» What you need to do
The reply must return each line of the data exactly.
□ □ □
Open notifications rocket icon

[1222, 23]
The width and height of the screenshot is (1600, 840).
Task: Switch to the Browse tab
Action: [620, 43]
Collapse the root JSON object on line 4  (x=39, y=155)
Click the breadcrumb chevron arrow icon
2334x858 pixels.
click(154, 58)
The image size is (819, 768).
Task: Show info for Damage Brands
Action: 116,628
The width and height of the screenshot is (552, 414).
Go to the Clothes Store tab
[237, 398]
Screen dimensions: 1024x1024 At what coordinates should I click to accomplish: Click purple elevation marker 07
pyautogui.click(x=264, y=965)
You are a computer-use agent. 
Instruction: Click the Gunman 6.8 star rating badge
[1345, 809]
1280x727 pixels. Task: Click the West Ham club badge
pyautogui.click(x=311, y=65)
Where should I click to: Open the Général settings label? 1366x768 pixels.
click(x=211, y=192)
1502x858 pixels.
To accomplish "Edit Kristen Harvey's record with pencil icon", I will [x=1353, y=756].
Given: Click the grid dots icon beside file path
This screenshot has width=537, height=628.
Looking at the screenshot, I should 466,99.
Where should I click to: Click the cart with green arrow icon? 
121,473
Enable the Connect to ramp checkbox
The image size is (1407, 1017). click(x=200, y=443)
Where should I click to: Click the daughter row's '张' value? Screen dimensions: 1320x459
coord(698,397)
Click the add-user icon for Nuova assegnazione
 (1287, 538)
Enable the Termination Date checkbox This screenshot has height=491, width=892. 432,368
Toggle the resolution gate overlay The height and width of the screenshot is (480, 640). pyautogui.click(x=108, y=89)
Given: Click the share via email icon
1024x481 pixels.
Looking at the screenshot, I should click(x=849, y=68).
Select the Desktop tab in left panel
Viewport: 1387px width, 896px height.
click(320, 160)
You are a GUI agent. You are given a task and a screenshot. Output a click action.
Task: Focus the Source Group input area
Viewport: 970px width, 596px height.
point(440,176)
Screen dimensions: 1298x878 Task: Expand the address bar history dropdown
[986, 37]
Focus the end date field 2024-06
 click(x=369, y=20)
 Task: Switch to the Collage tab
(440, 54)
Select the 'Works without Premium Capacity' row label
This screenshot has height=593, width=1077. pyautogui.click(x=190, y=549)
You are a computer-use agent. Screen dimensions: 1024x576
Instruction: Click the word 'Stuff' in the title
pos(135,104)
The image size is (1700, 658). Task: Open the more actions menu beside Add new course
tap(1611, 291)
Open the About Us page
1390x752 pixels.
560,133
□ □ □
» Result of the task
Open notifications rocket icon

[1222, 23]
The width and height of the screenshot is (1600, 840).
Task: Switch to the Browse tab
Action: [620, 43]
Collapse the root JSON object on line 4  (x=39, y=155)
Click the breadcrumb chevron arrow icon
2334x858 pixels.
click(154, 58)
The image size is (819, 768).
Task: Show info for Damage Brands
Action: 116,628
The width and height of the screenshot is (552, 414).
Go to the Clothes Store tab
[237, 398]
Screen dimensions: 1024x1024 At what coordinates should I click to accomplish: Click purple elevation marker 07
pyautogui.click(x=264, y=965)
You are a computer-use agent. 
Instruction: Click the Gunman 6.8 star rating badge
[1345, 809]
1280x727 pixels. Task: Click the West Ham club badge
pyautogui.click(x=311, y=65)
Where should I click to: Open the Général settings label? 1366x768 pixels.
click(x=211, y=192)
1502x858 pixels.
To accomplish "Edit Kristen Harvey's record with pencil icon", I will [x=1353, y=756].
Given: Click the grid dots icon beside file path
This screenshot has width=537, height=628.
Looking at the screenshot, I should 466,99.
Where should I click to: Click the cart with green arrow icon? 
121,473
Enable the Connect to ramp checkbox
The image size is (1407, 1017). click(x=200, y=443)
Where should I click to: Click the daughter row's '张' value? Screen dimensions: 1320x459
coord(698,397)
Click the add-user icon for Nuova assegnazione
 (1287, 538)
Enable the Termination Date checkbox This screenshot has height=491, width=892. 432,368
Toggle the resolution gate overlay The height and width of the screenshot is (480, 640). pyautogui.click(x=108, y=89)
Given: Click the share via email icon
1024x481 pixels.
Looking at the screenshot, I should click(x=849, y=68).
Select the Desktop tab in left panel
Viewport: 1387px width, 896px height.
click(320, 160)
You are a GUI agent. You are given a task and a screenshot. Output a click action.
Task: Focus the Source Group input area
Viewport: 970px width, 596px height.
point(440,176)
Screen dimensions: 1298x878 Task: Expand the address bar history dropdown
[986, 37]
Focus the end date field 2024-06
 click(x=369, y=20)
 Task: Switch to the Collage tab
(440, 54)
Select the 'Works without Premium Capacity' row label
This screenshot has height=593, width=1077. pyautogui.click(x=190, y=549)
You are a computer-use agent. Screen dimensions: 1024x576
Instruction: Click the word 'Stuff' in the title
pos(135,104)
The image size is (1700, 658). Task: Open the more actions menu beside Add new course
tap(1611, 291)
Open the About Us page
1390x752 pixels.
560,133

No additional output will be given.